Em Portugal, onde o sabor ainda manda mais que o branding, esta moda entra de lado, tropeça na calçada e leva com uma rabanada na testa.
Somos o povo do pastel de nata estaladiço, da broa com marmelada feita pela avó, da tablete Regina com sabores suspeitos mas nostálgicos, da torta de laranja pegajosa, e da neta que traz um Ferrero Rocher da prateleira do Pingo Doce e ainda ouve “isto sim é chocolate!”.
O nosso luxo é feito de memória, de cheiro a forno a lenha, de dedos lambuzados de leite condensado, e não de chocolate embrulhado em folha dourada que parece ter saído da montra de uma ourivesaria de aeroporto.
Aqui, o pistáchio ainda é olhado com desconfiança. Se vier numa sobremesa, tudo bem - desde que não substitua a amêndoa caramelizada da festa da terra. E se custar 15€ por unidade, alguém há-de perguntar: “mas isto não dá para fazer em casa com um bocadinho de miolo e chocolate Pantagruel?”

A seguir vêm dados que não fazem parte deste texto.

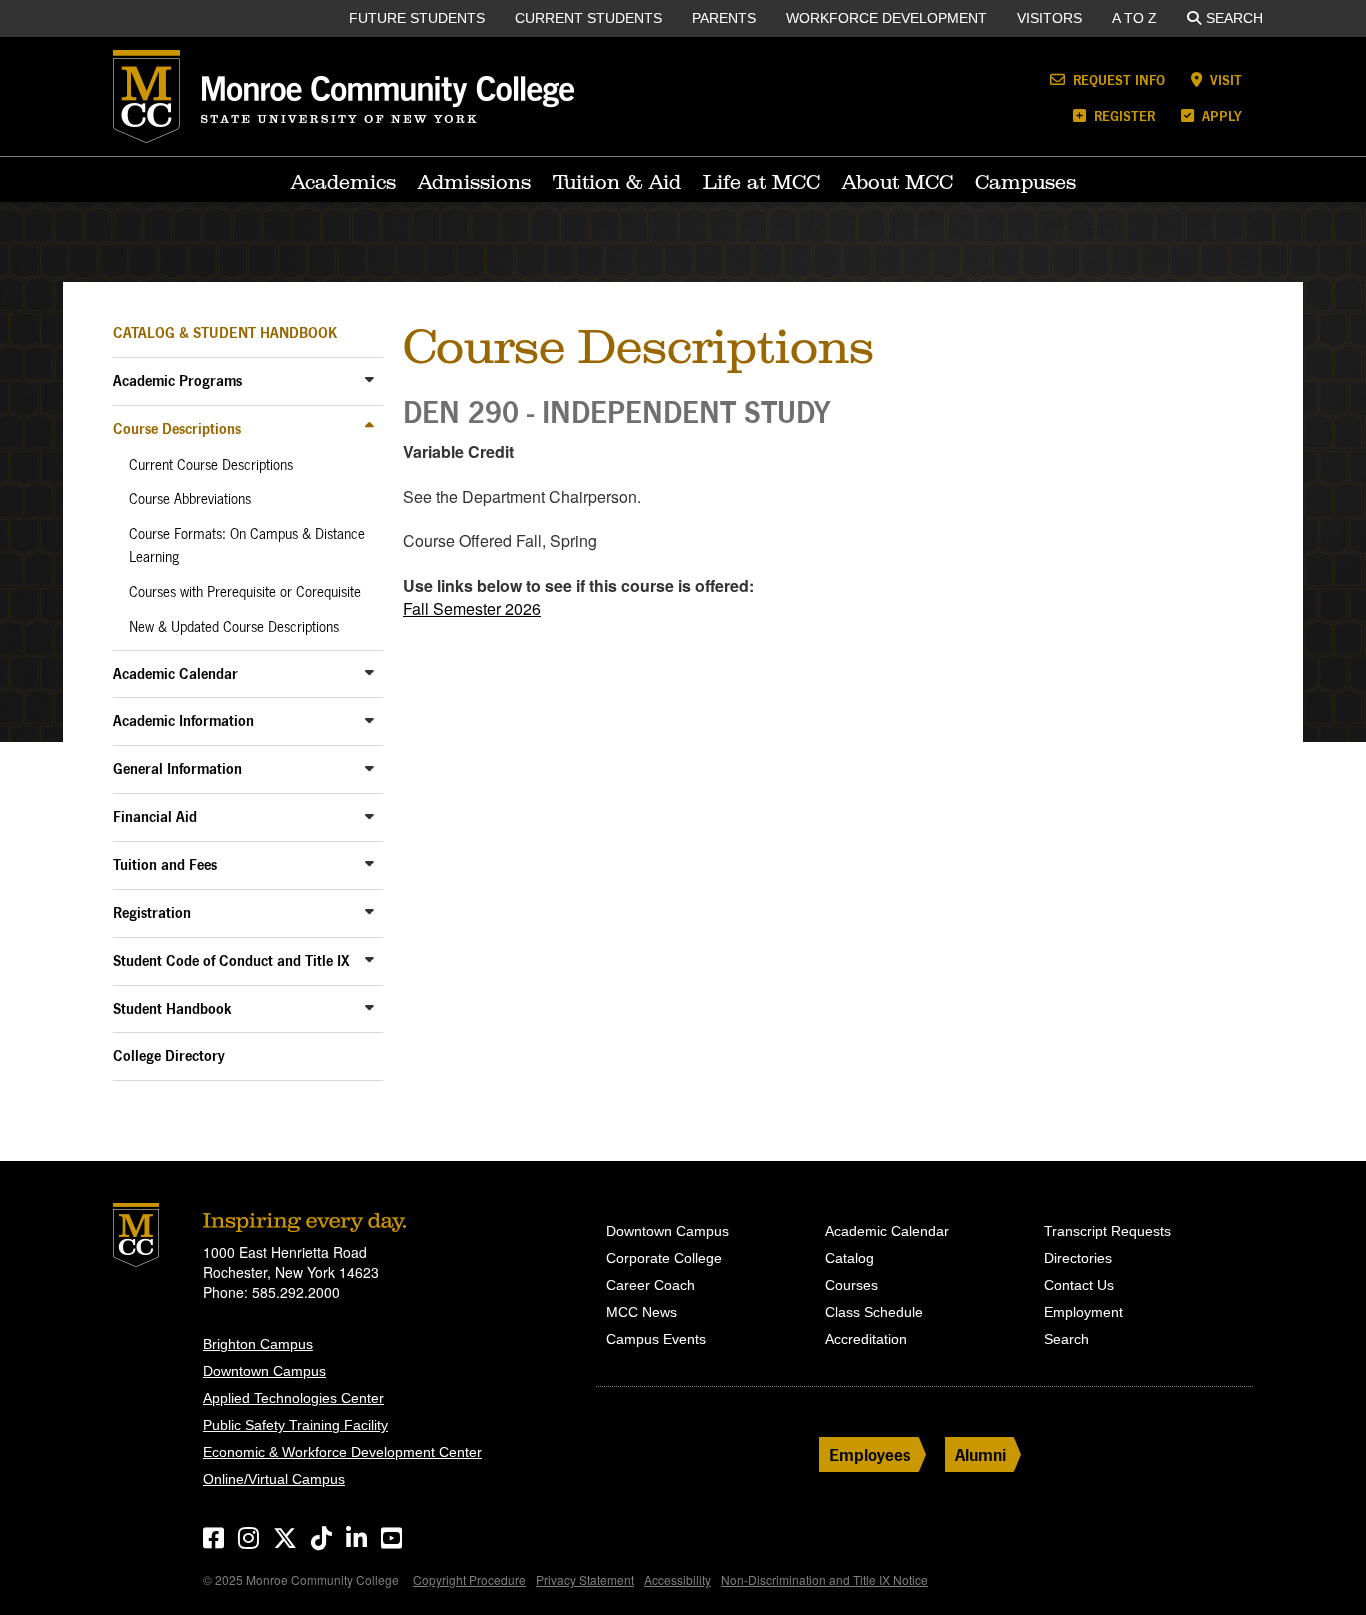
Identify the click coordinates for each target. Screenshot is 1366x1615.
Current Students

A verdade é que o português até aprecia o requinte, mas não gosta de ser enganado com lantejoulas gourmet. Se paga caro, quer sentir na alma e no céu-da-boca. Porque para nós, comida boa não é a que se publica: é a que se repete.
O chocolate do Dubai é um produto do seu tempo: feito para ser partilhado digitalmente, não saboreado em silêncio. Representa o triunfo da embalagem sobre o conteúdo, da estética sobre a essência, do “parece” sobre o “é”.
E se há uma lição para as marcas e para os profissionais de marketing, é esta: a promessa tem de ter sustento. Porque o consumidor pode ser influenciado uma vez. Mas se a experiência não corresponder, não volta. E, pior, fala. Comenta. Publica.
No fundo, o que o chocolate do Dubai nos ensina é que não basta brilhar. Tem de saber a alguma coisa.